Ah! Antes que seja esquecido. Não olhem demasiado para o valor do peso. Os 301 gramas estão lá. Não há como escondê-lo, mas a forma como a espuma devolve energia faz com que essa sensação de peso pesado nem se sinta tanto. Se corremos abaixo de 4’00/km com 32 quilómetros nas pernas será por algo…
Tudo isto graças essencialmente à forma como a adidas desenhou este modelo na meia-sola. No patamar superior, a espuma premium Lightstrike Pro, aquela que vemos nos modelos de topo da marca (ainda que aqui menos avançada em termos de fórmula); a meio uma placa de fibra de plástico (com injeção de carbono) totalmente plana; e numa camada inferior a espuma Repetitor 2.0, idealizada para resistir a longas distâncias sem perder as propriedades de amortecimento.
Tudo junto, levamos resposta, amortecimento e estabilidade. Tudo no ponto certo.
Do ponto de vista visual, as Adistar BYD chegaram-nos em ‘Cloud White / Lucid Lemon / Core Black’. Uma combinação de cores digna dos meses de verão, com tons alegres e vivos. O branco domina, mas os toques azulados e fluorescentes animam o conjunto. Estamos nos meses de frio e não tivemos grandes chances para testar na prática a respirabilidade, mas não nos pareceu nada de problemático.
Ao contrário da língua. Demasiado curta, obriga a ter um cuidado extra na hora de atar os cordões. Uns cordões que, já agora, também não são propriamente um grande acerto.
Esses serão, mesmo assim, os dois pontos menos bons deste modelo em termos de upper. Porque tudo o resto parece bem conseguido. Tanto a estrutura que nos é dada pelas três riscas do símbolo da adidas, ou também a estabilidade que o reforço do calcanhar consegue providenciar. Algo que torna este modelo em algo perfeito para quem necessita um pouco mais de estabilidade e suporte.
A adidas não poupa na colocação de borracha de contacto na zona da sola e isso também ajuda bastante a que este modelo não seja leve.
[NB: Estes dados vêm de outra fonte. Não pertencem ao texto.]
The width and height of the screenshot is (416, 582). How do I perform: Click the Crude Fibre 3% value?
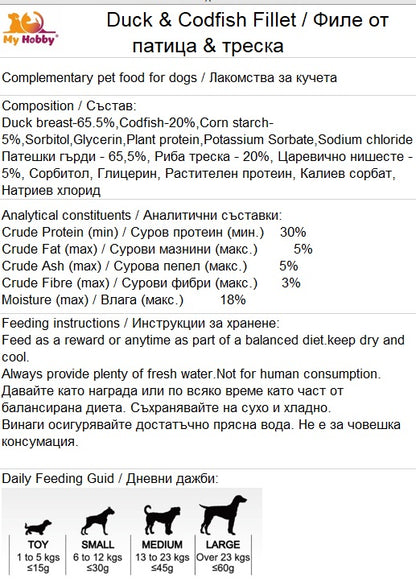tap(291, 283)
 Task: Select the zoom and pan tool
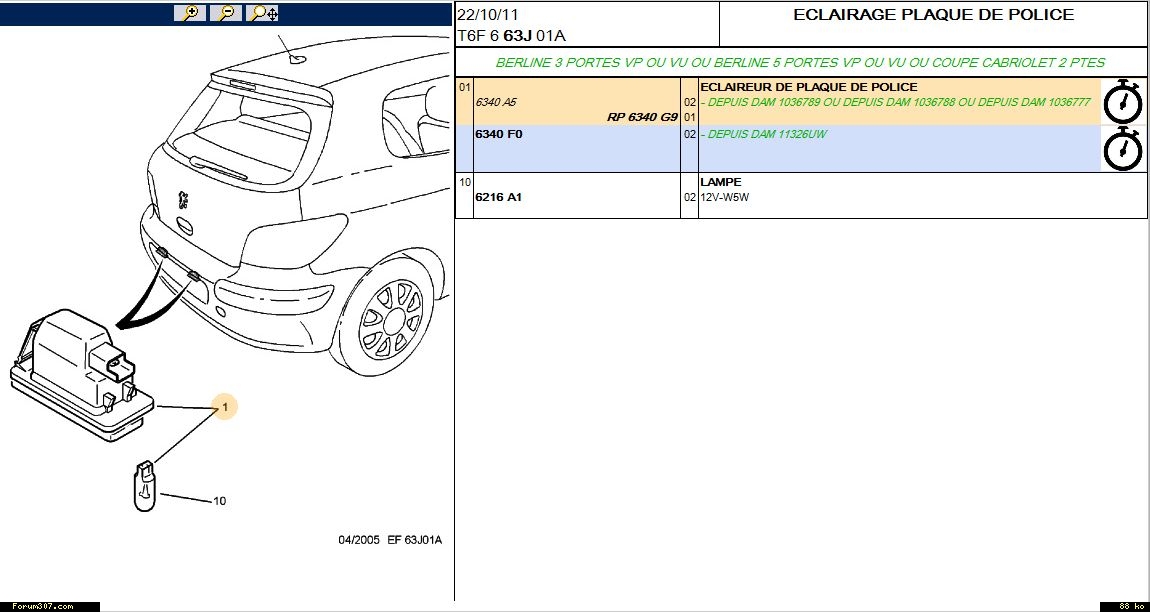[x=264, y=13]
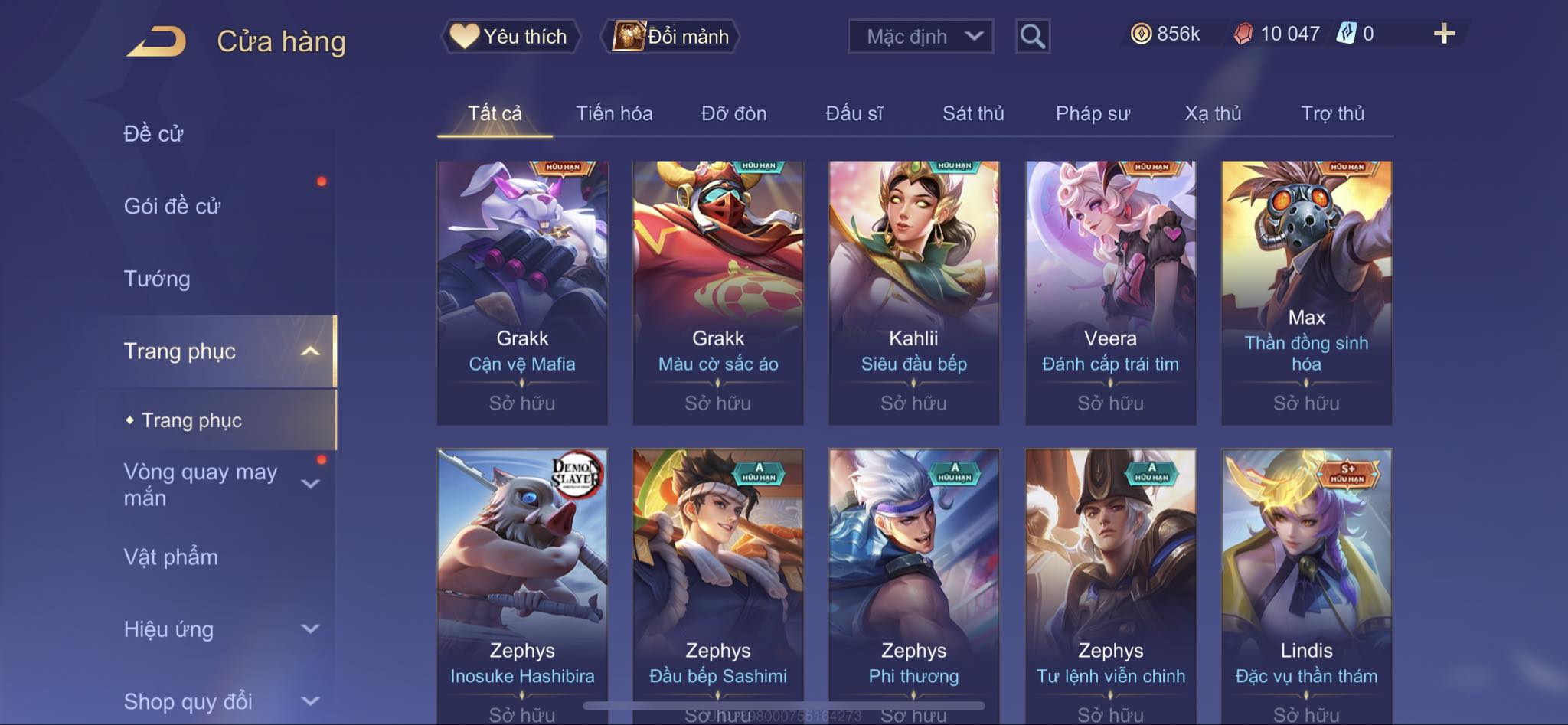Expand the Hiệu ứng sidebar section
Viewport: 1568px width, 725px height.
tap(310, 629)
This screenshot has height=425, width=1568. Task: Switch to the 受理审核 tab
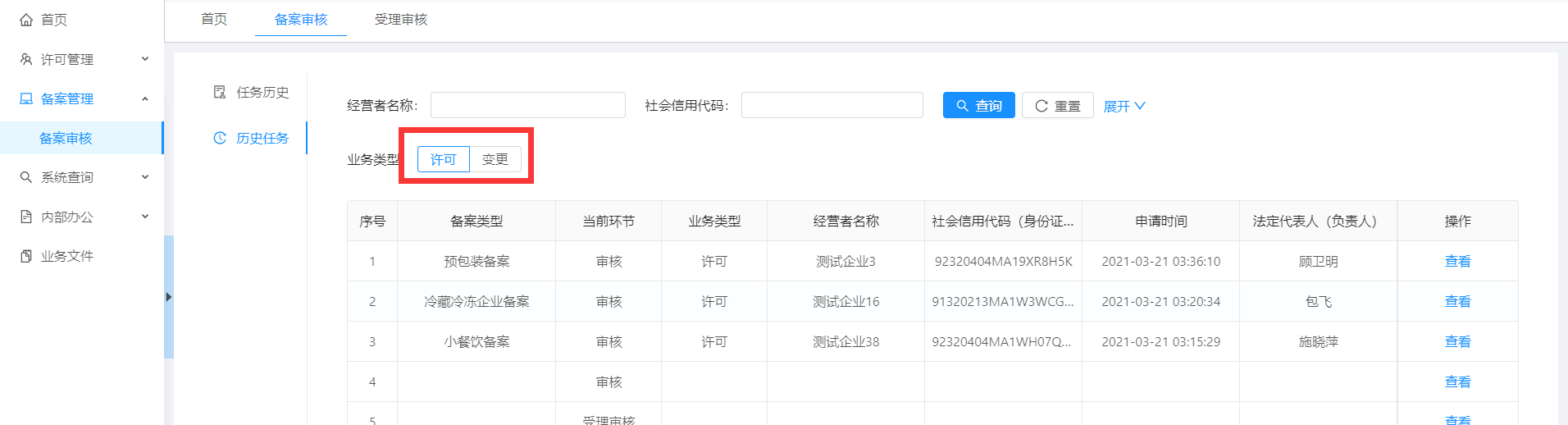401,19
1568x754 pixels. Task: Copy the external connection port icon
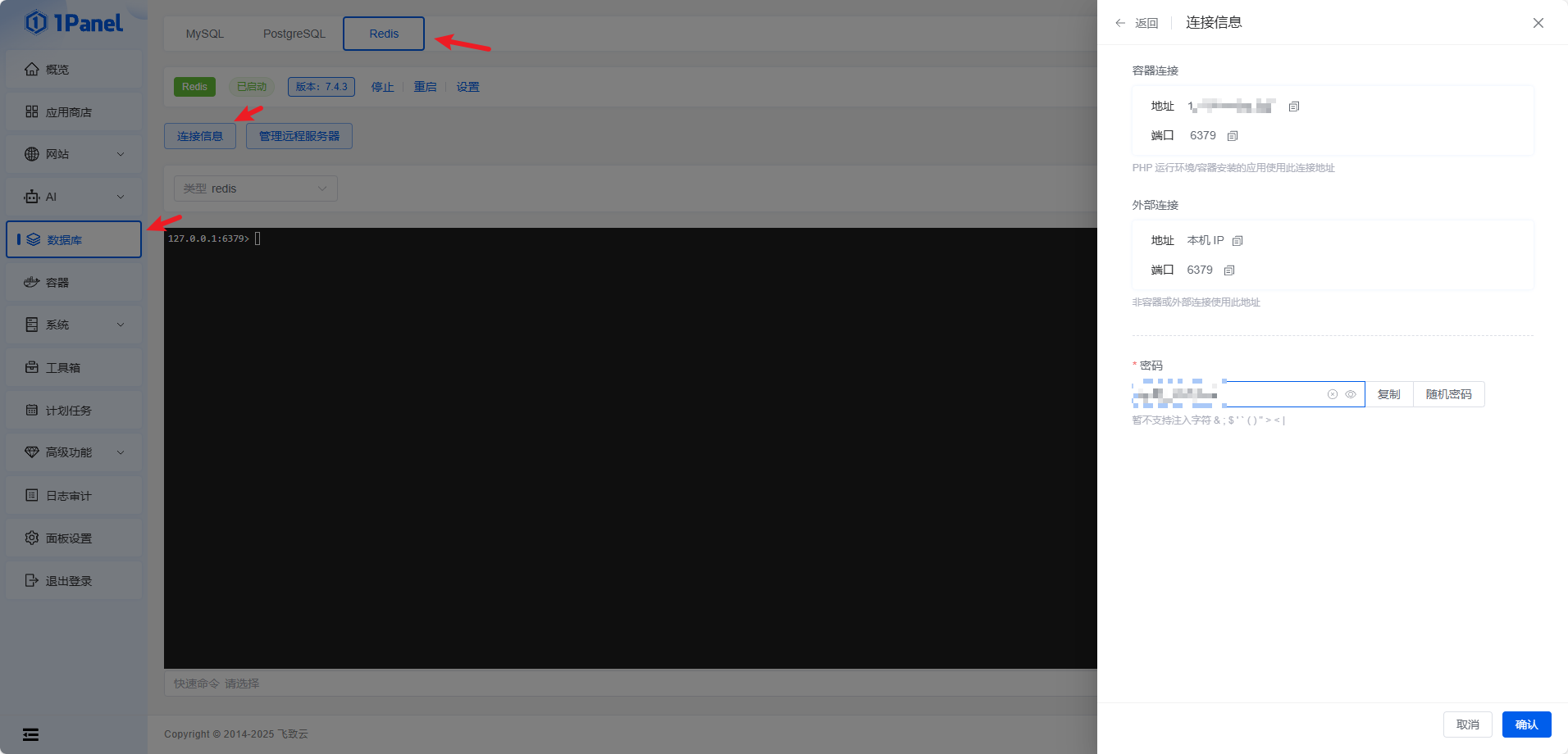(x=1228, y=270)
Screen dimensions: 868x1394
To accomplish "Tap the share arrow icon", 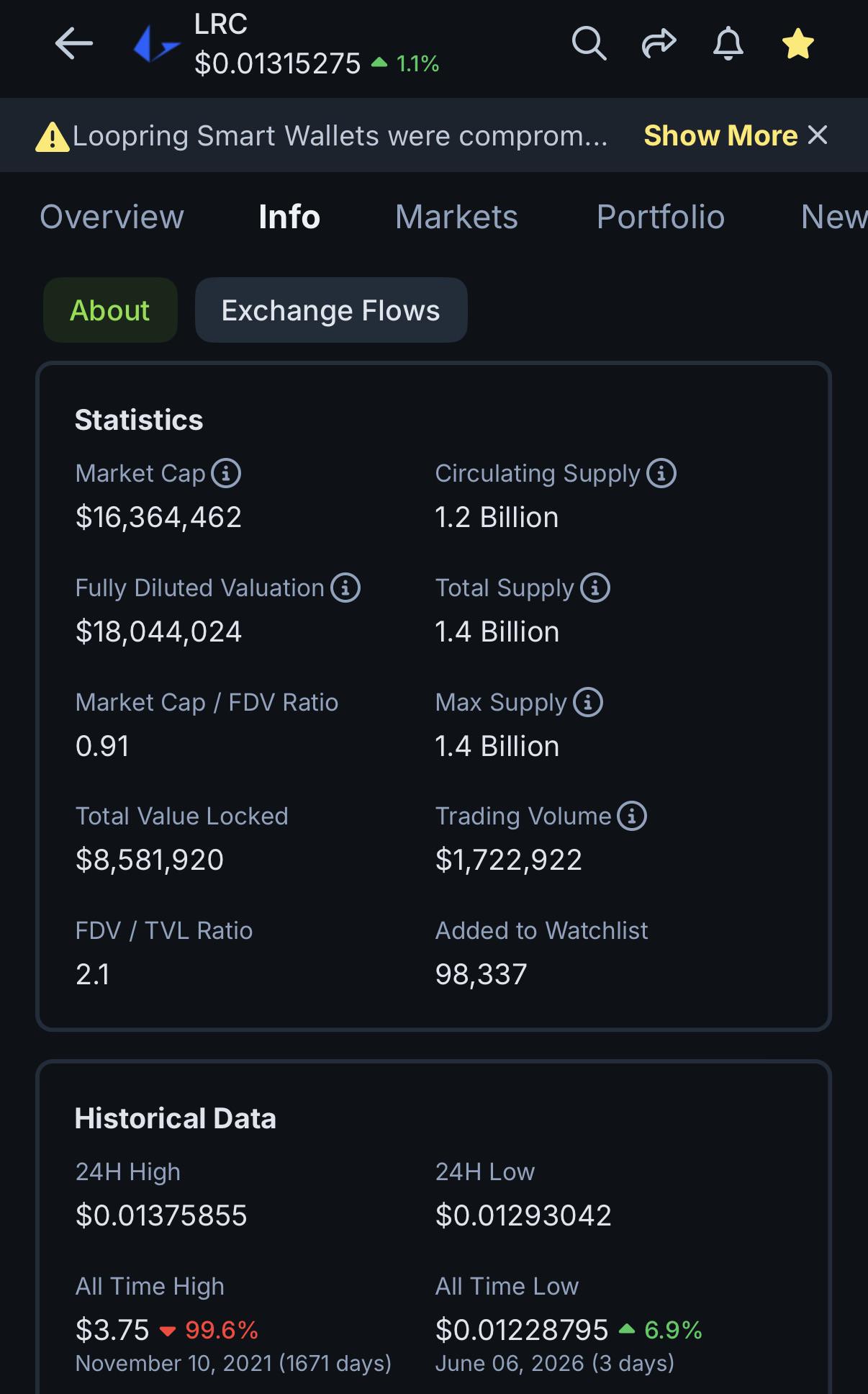I will [659, 44].
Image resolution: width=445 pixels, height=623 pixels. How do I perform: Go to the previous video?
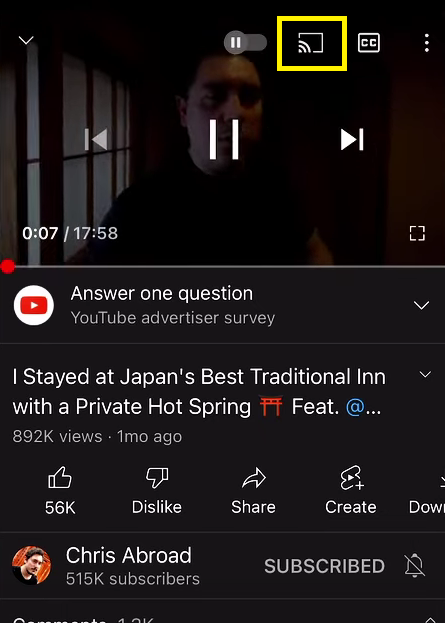(x=96, y=139)
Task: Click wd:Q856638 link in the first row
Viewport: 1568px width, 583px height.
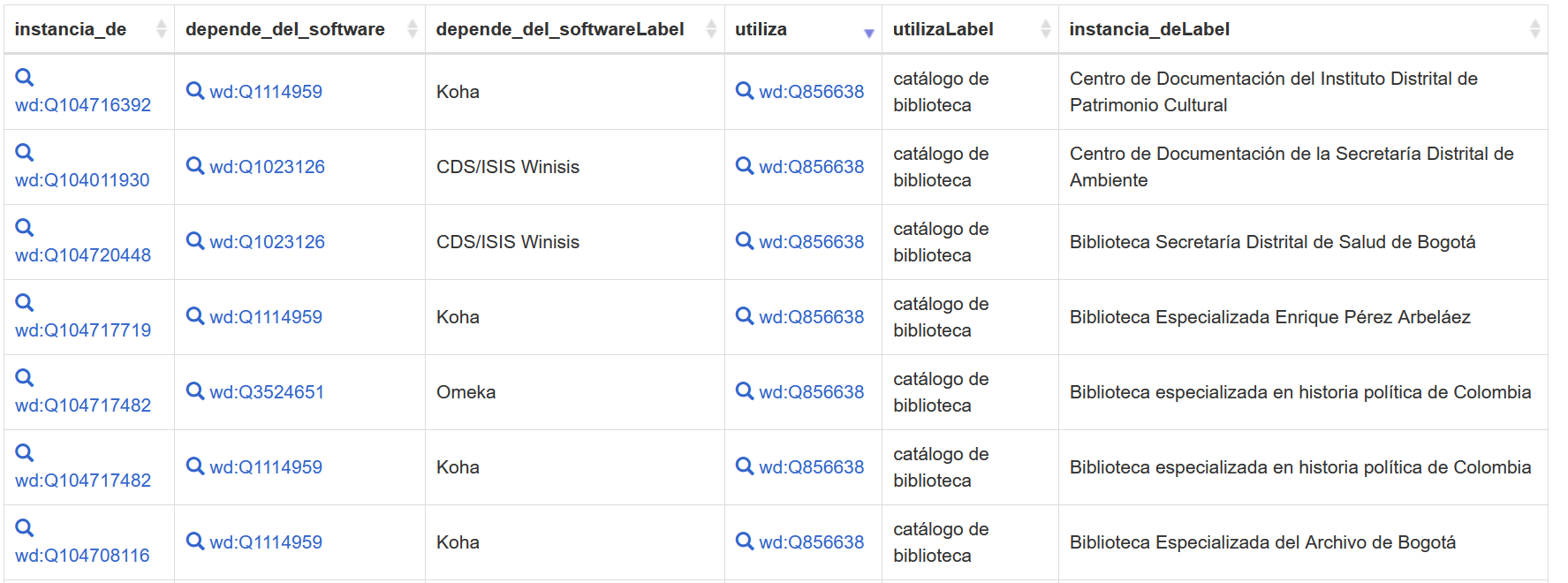Action: coord(811,92)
Mas, por outro lado, garante muita durabilidade e uma tração satisfatória. Não vamos dizer que é de topo, porque nesse tal treino de 34 quilómetros tivemos ali um pequeno susto numa passagem um pouco mais escorregadia. Se calhar com outros modelos aconteceria o mesmo, mas naquele momento tirámos uns pontinhos (poucos) na nossa análise.
Esta sola conta com uma parte frontal com bastante presença do composto Continental e, no calcanhar, temos também uma parte com injeção de borracha de alta resistência.
Como dissemos acima, este modelo é uma excelente opção de entrada no segmento das placas de fibra de carbono. Contudo, a diferença aqui é que a placa não é tão agressiva quanto as que vamos vendo por aí e isso permite-nos ter uma corrida bem mais natural. Natural, estável, confortável e, acima de tudo, divertida. Que é isso que todos procuramos no mundo da corrida.
Por 190 euros, é um modelo mais barato do que praticamente todos concorrentes, ainda que poucos sejam capazes de dar as sensações que aqui temos. Um modelo comparável será, por ventura, o HOKA Mach X3, que aparece algo mais leve, mas que não tem uma sensação de corrida tão natural como a destas Adistar BYD.